Now that the visibility of information security has grown, information security programs are facing a new problem, the bonanza of investments that can be made to 'enhance' a security program. With so much money in the pool, there are many vendors doing all they can to encourage the purchase of their product. So how is a company to choose it's investments?
The Best Way isn't Always Best
Most people would immediately go to a risk-based system. The logic being, "If I choose the projects which mitigate the most risk, I will make the greatest improvements in my security posture." While this is true, there is a subtle technicality hidden in that statement.
The statement above requires an extremely mature risk program. The risk program must not have any biases. It must include all areas of mitigation (identify, protect, detect, respond, recover) and methods (Doctrine, Organization, Training, Materiel, Leadership, Personnel, Facilities and Policy). It must be tailored to the threats the organization faces as well as the vulnerable conditions that exist within the organization. It must consider the entire attack path and must consider alternate branches an attack might take, (coming in the window when the door is locked). It must capture all of these characteristics in a continuous manner across the organization. Additionally, none of these characteristics can be biased as the bias will then be reflected in the acquisition. While it is possible to have such a risk program, very few organizations do.
The Next Best Way
In lieu of the perfect risk program, the next best way is Operations-Based Acquisition. In this scenario, we are going to assume our goal is to prevent attacks and that our security operations team is our last line of defense in preventing attack.

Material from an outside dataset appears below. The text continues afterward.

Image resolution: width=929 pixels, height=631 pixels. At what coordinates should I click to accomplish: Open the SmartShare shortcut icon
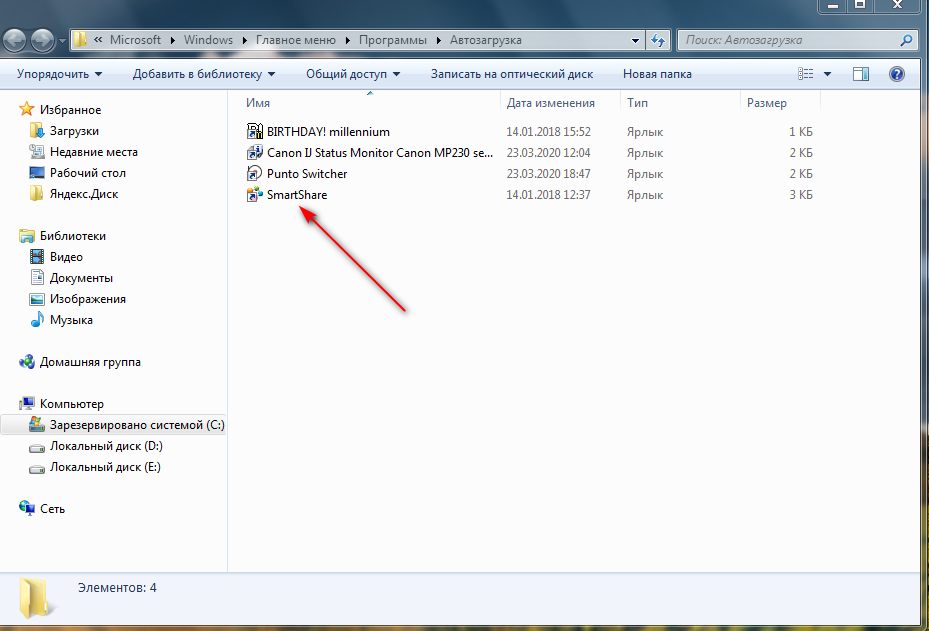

The first thing we must do is ensure our security operations team is competent. This means that if the investments haven't been made already, they will need to be made to build the team, develop procedures, and train the team.
However, once the team is established, they will be able to identify the opportunities for investment. Instead of measuring investments by decrease in risk, we measure by increase in security operations teams efficiency.
We can look to the security operations team to help inform this. When they notice that they are having to deal with attacks from a segment of the network that could be firewalled, we can segment the network and be more efficient. When they notice that they don't find out about attacks until they are wide-spread due to lack of visibility, we can invest in IDSs and SIEMs. When we notice human error taking lots of the security operations team's time, we can increase training. And the beauty is that the use of the security operations team's time is measurable, and so the return on the investment can be captured!
Is it perfect? No. Is it quick, easy, and useful? Yes! And it is certainly better than simply buying the newest tool based on the newest report of evil hackers! It is measurable and it is needs-driven. All and all, a good approach.